(Items drawn from a dataset)
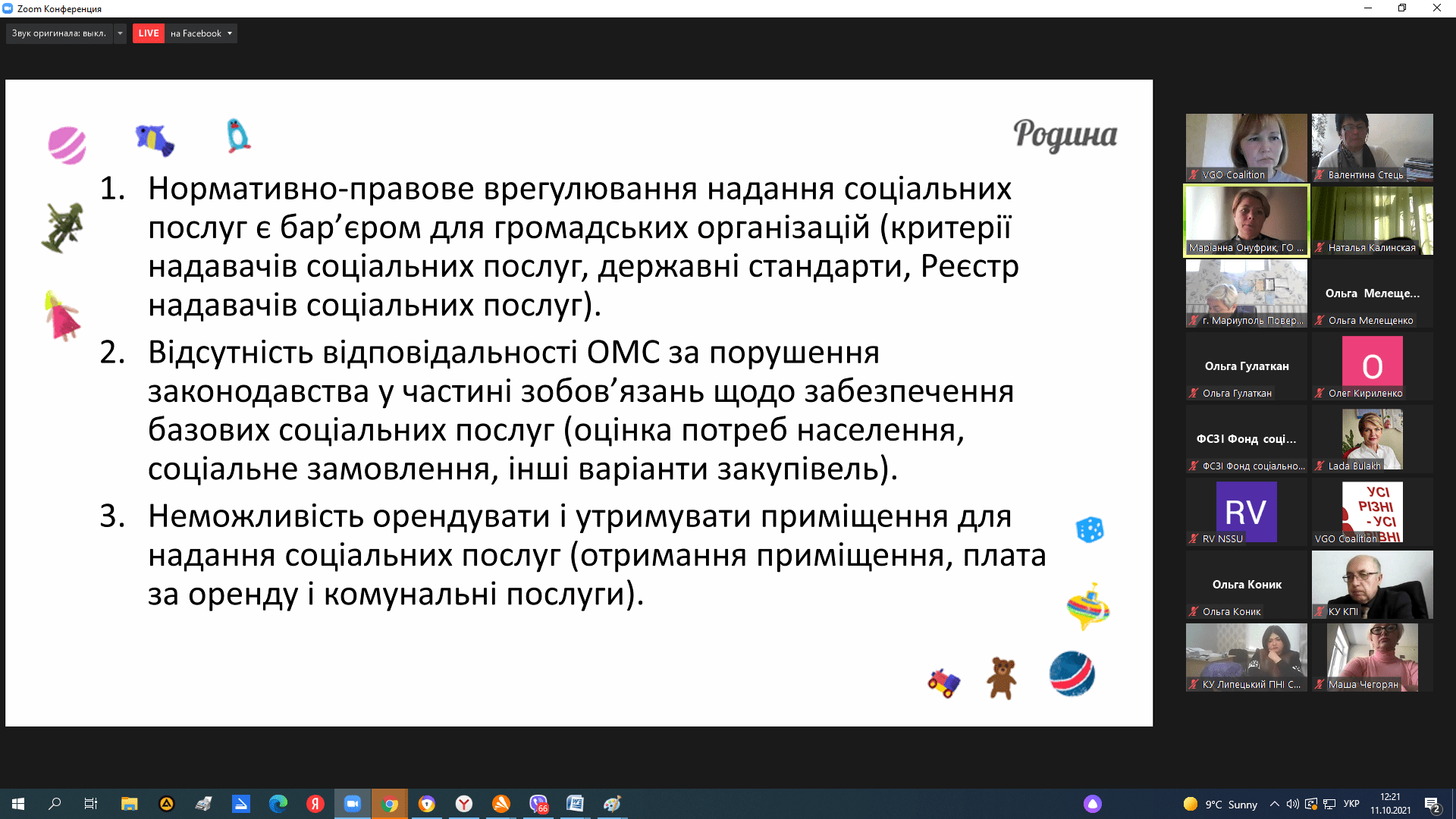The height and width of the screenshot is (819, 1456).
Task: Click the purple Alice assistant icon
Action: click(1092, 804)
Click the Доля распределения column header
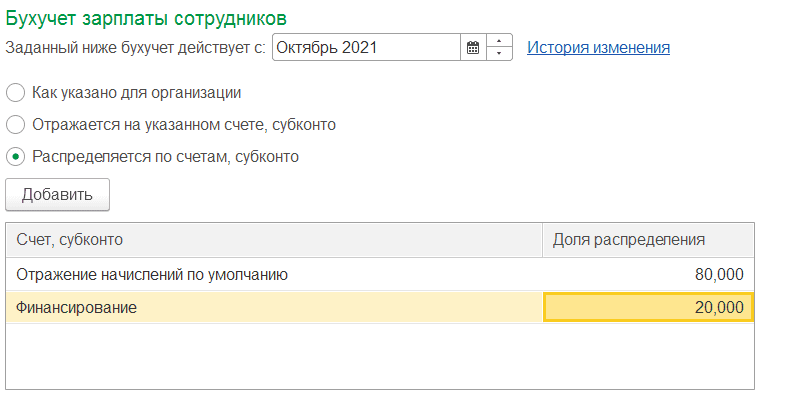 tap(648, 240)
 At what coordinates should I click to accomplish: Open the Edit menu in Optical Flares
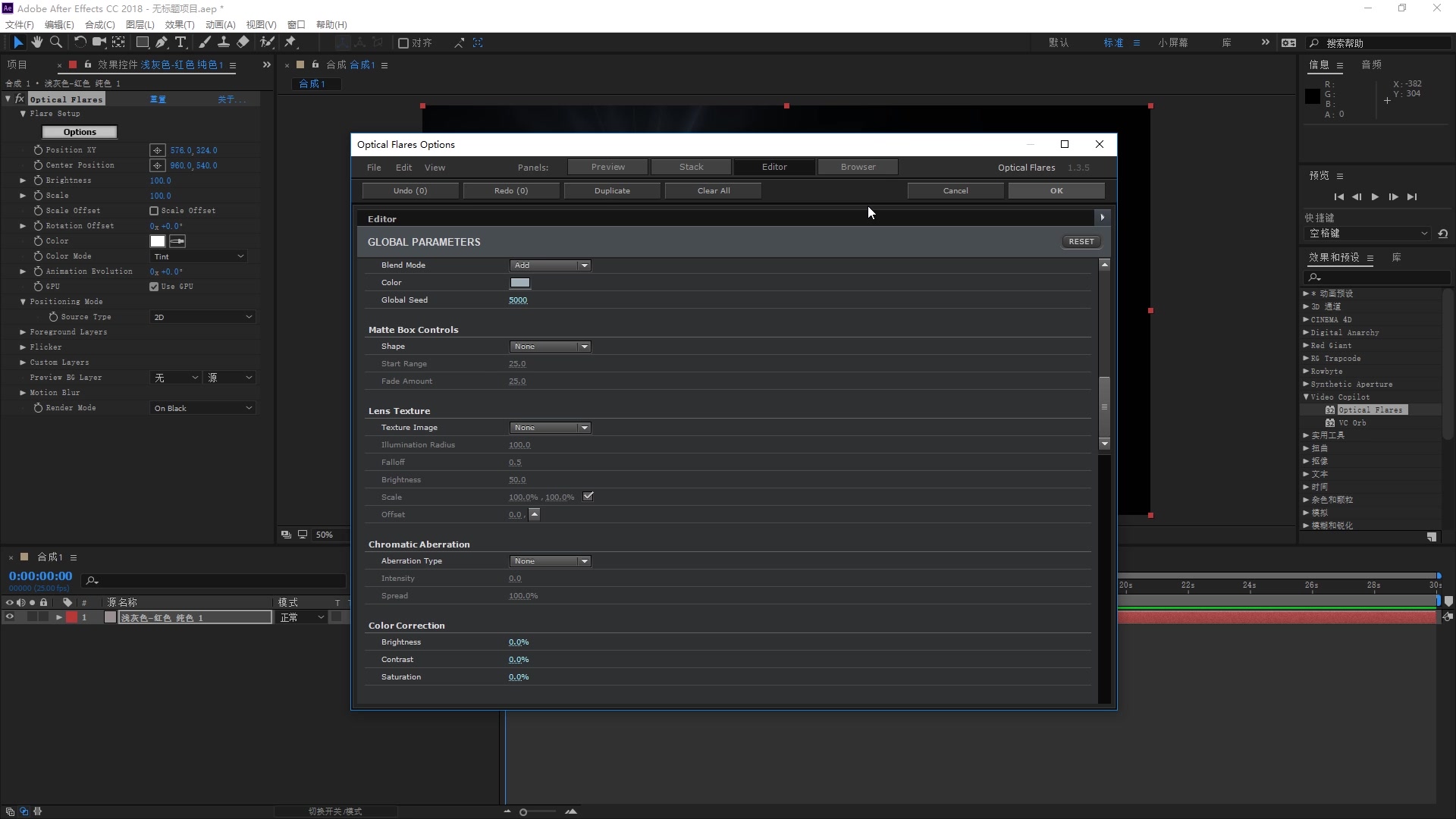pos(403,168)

= Requirements =
Reproduce every line of the listing above word for word, leaving the pictures out.

= Exercise solution =
The height and width of the screenshot is (819, 1456).
Task: Click the purple Alice assistant icon
Action: click(1092, 804)
Click the Доля распределения column header
 tap(648, 240)
 At what coordinates should I click to accomplish: Open the Edit menu in Optical Flares
pos(403,168)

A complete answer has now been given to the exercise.